The complexity of modern data architecture requires flexible tools that will work with all data sources and across multiple environments. Precisely’s data integration software makes connecting to any data sources, from traditional mainframes to the latest cloud platforms, simple.
How to create a modern data architecture
Step 1: Assess
The most effective way to start creating a sustainable modern data architecture is to align to your company’s current and future goals. How well is your data architecture suited to meet those business goals? What does the business want to achieve that it’s unable to or could do more effectively if it had access to richer datasets? Do you have an architecture that will also support the future needs of the company?
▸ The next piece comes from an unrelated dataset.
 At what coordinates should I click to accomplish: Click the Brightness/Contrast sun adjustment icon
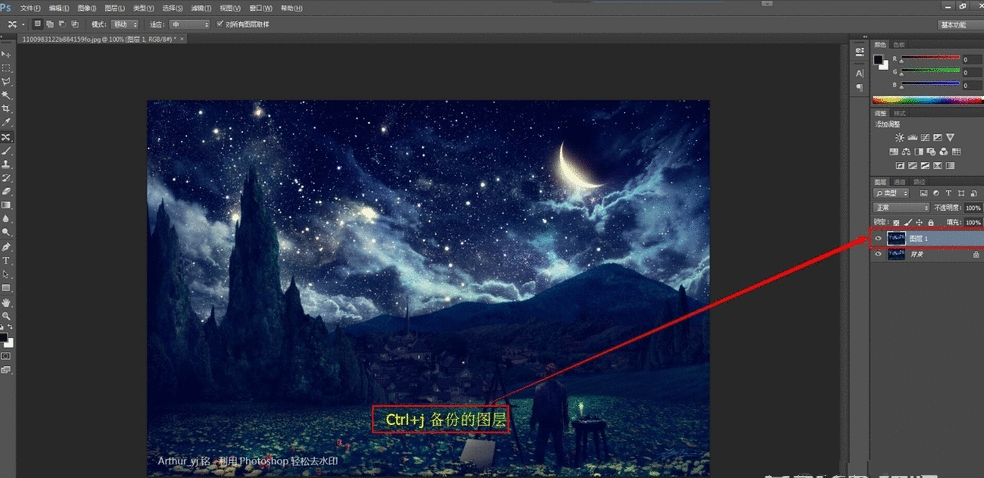tap(900, 137)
The next question is what data exists – and where? For example, is it in legacy systems in the data center, does it come from realtime data streams, cloud-based applications and repositories? Businesses often struggle to understand the complete scope of their data inventory. If some data assets are invisible, data analytics and machine learning accuracy may be compromised.
Another question is what data do you lack that is necessary to answer a query or meet a business goal? In other words, identifying the missing data you need may prove to be as important as understanding what data exists. For example, if a hotel wants to predict room night sales during a given week, it has to consider more than historical transaction data and seasonality during the same week in previous years. It also has to consider other external impacts such as weather and nearby events.
Still another consideration is latency – how often do you need fresh data from the mainframe to satisfy the needs of your use case? For example, if the hotel referenced above wants historical mainframe data for analytics, then a daily refresh might be sufficient. However, if the same hotel needs to update its room inventory in a cloud-based reservation system, transactions recorded in the mainframe would have to be fed to the cloud in real-time.
In addition, organizations need to contemplate regulatory compliance. While it’s important to understand what data is available, it’s also important to consider applicable laws or regulations your business must comply with.
Step 2: Plan your approach
While it’s an admirable goal to identify an organization’s wealth of data assets and make them available so insights can advance business objectives, it’s wise to have a plan that ensures good intentions aren’t derailed by unforeseen circumstances.
Take time to understand the following:
What challenges will you face getting the data you need – when you need it?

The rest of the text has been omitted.